**WORK TO DO:**
Copy the lines of the listing below word for word, from the line containing "You are a computer-use" through the end of the listing, both ends included. Leave out the pictures.

- - -

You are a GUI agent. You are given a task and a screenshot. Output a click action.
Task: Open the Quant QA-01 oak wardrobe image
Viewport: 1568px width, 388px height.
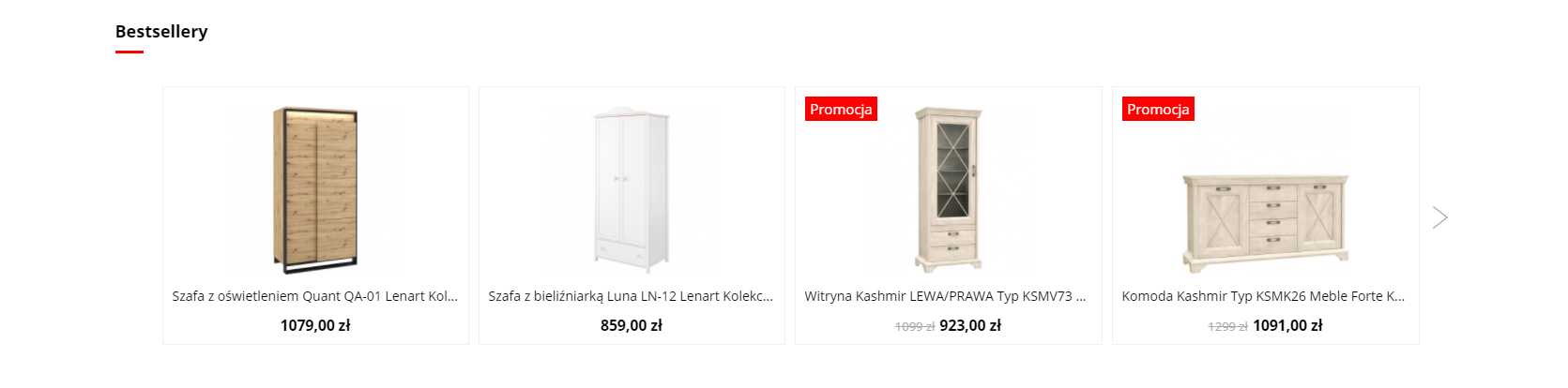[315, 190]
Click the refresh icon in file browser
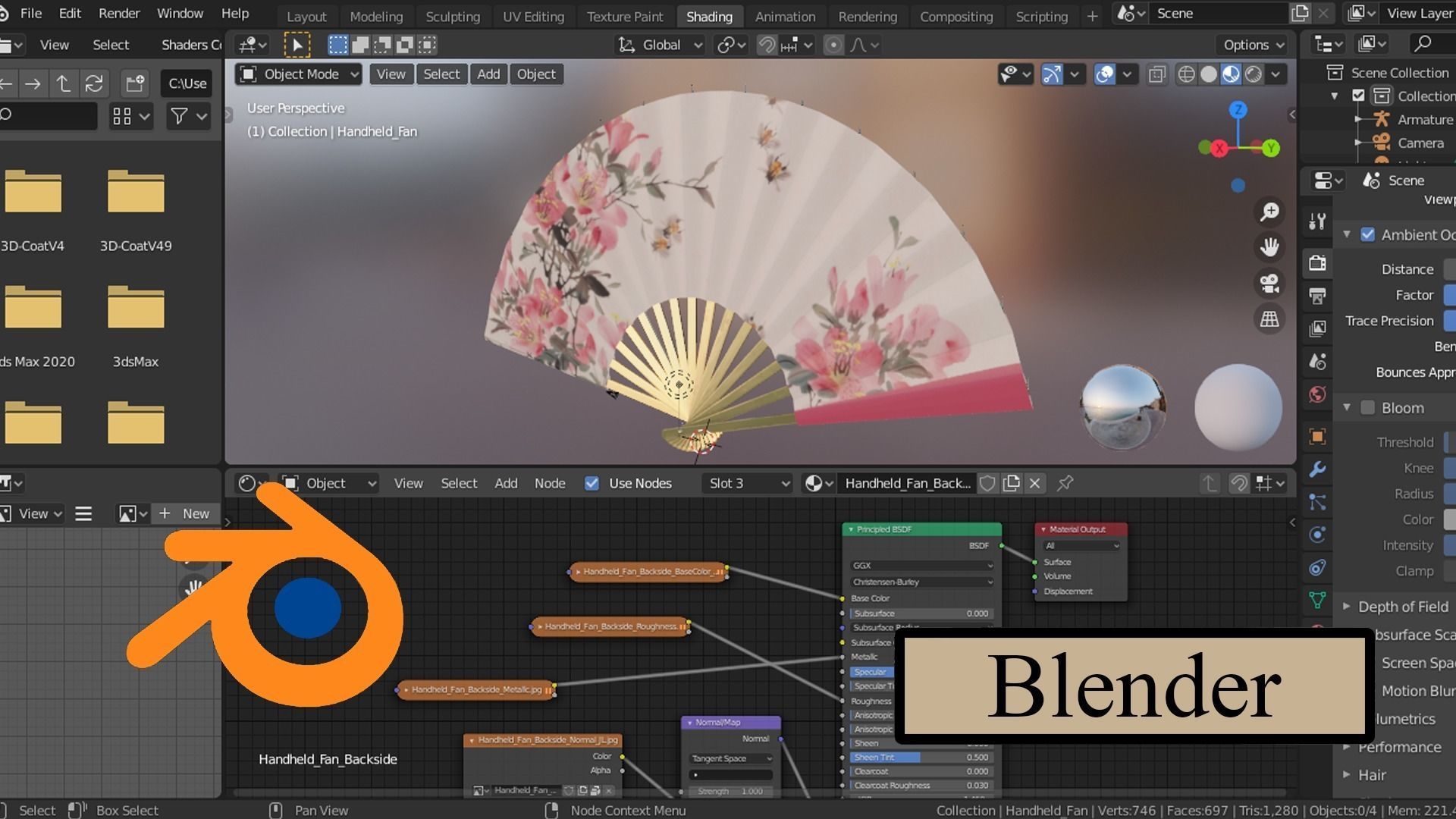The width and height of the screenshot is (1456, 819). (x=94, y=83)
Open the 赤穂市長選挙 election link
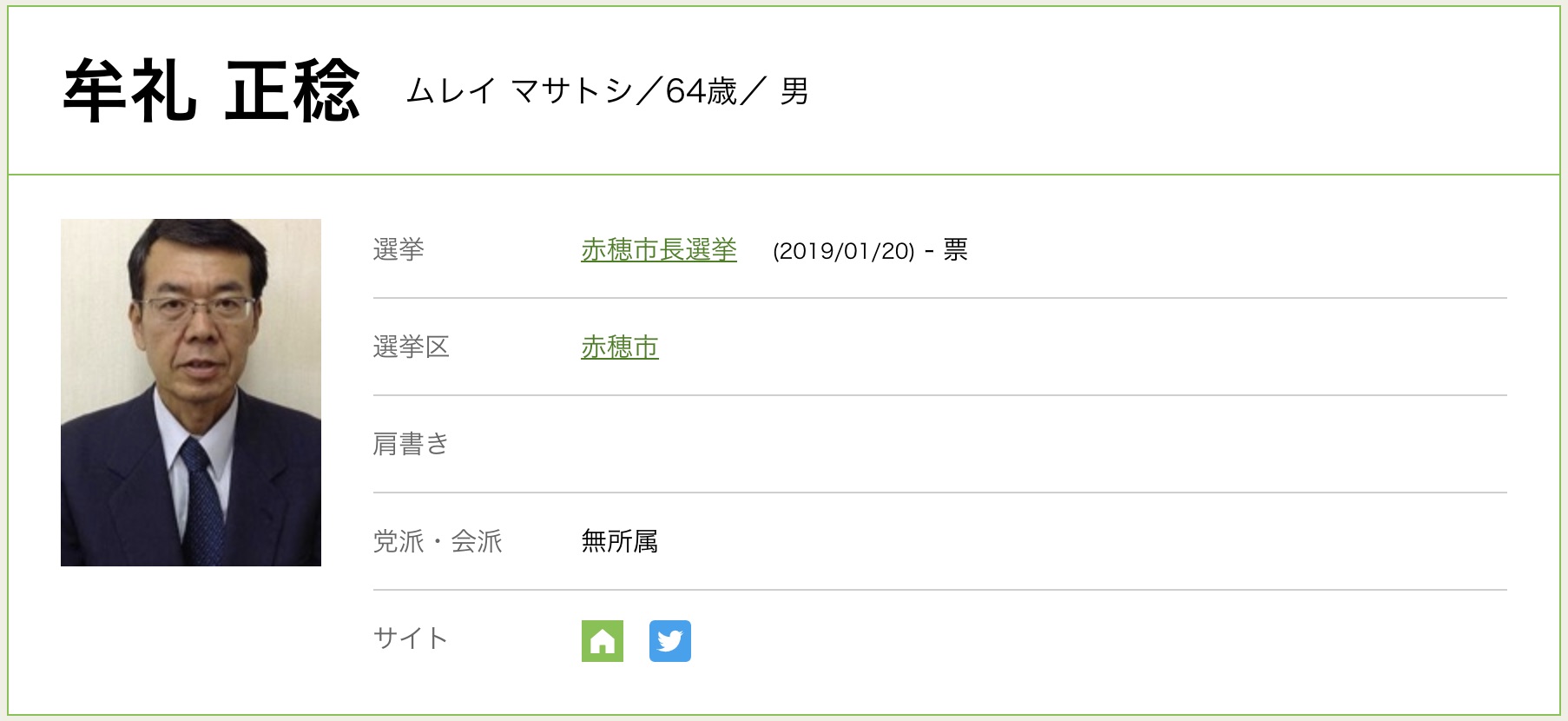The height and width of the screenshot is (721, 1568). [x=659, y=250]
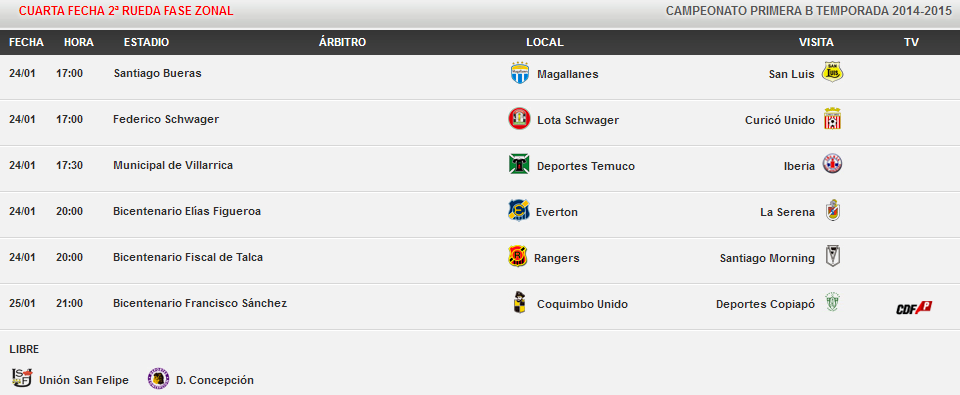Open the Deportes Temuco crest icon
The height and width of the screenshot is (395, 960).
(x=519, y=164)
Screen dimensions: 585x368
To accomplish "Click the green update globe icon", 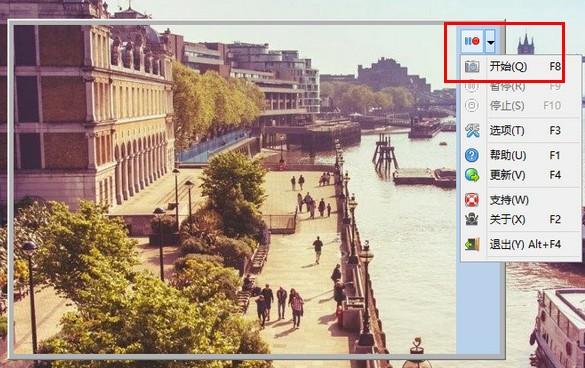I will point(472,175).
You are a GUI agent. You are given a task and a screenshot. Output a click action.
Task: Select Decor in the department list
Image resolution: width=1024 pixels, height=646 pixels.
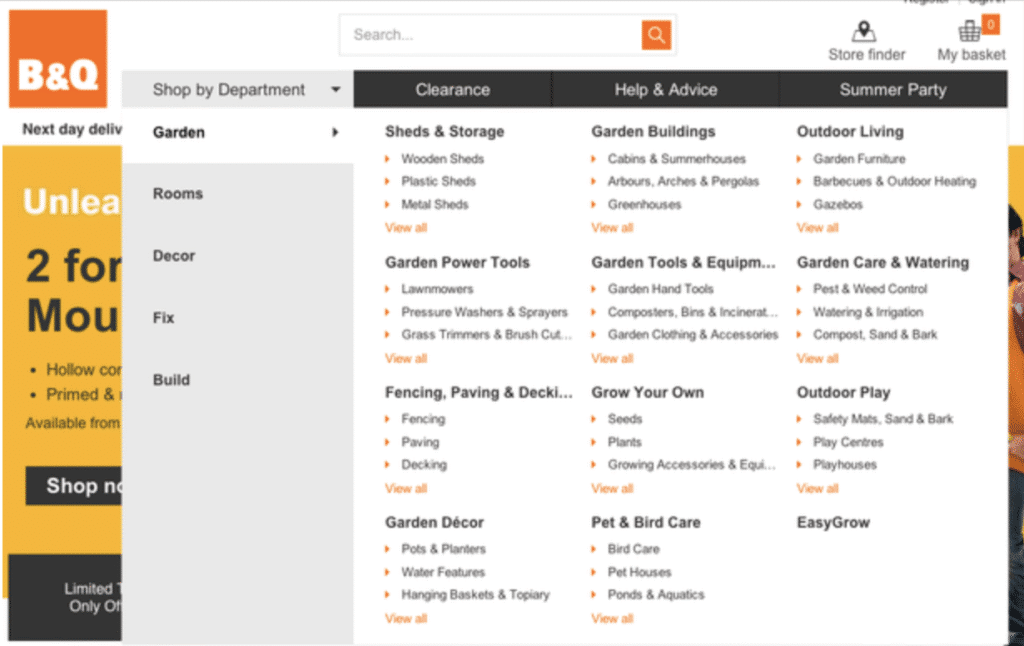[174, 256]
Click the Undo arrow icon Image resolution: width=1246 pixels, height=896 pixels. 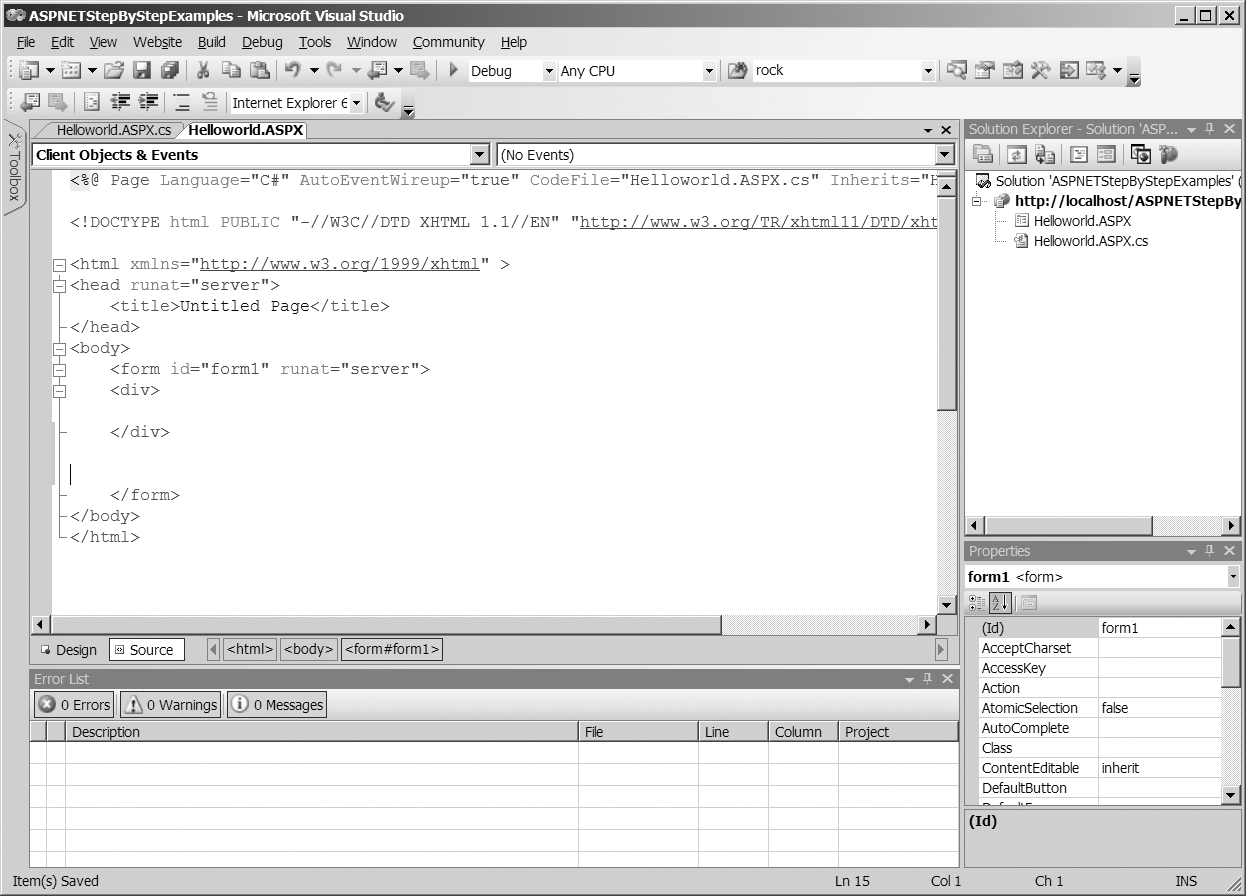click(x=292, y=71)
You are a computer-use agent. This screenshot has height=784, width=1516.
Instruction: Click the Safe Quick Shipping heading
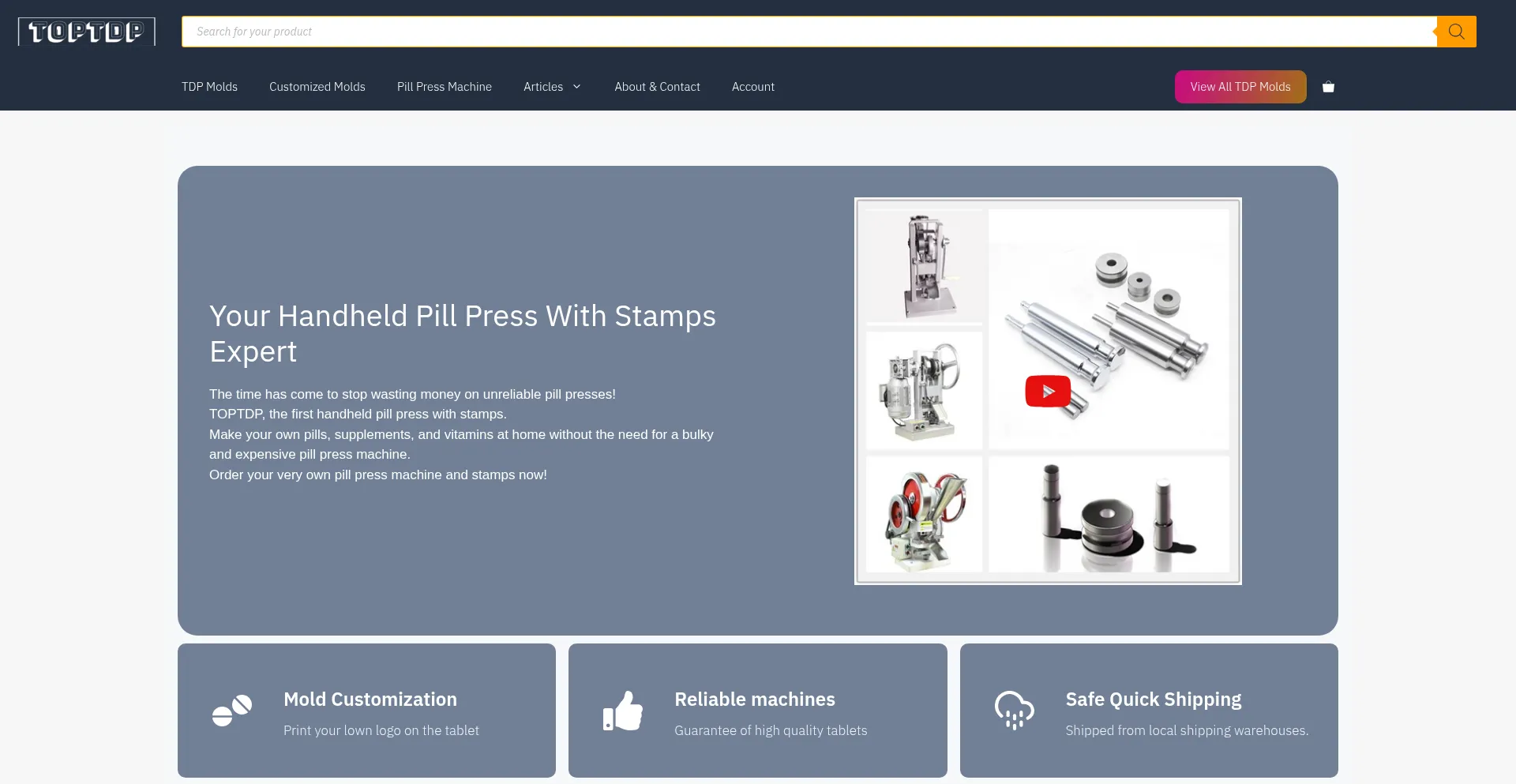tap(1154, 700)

- - -

**RESULT OF THIS TASK:**
You are a computer-use agent. This screenshot has height=784, width=1516.
Instruction: Click the Safe Quick Shipping heading
tap(1154, 700)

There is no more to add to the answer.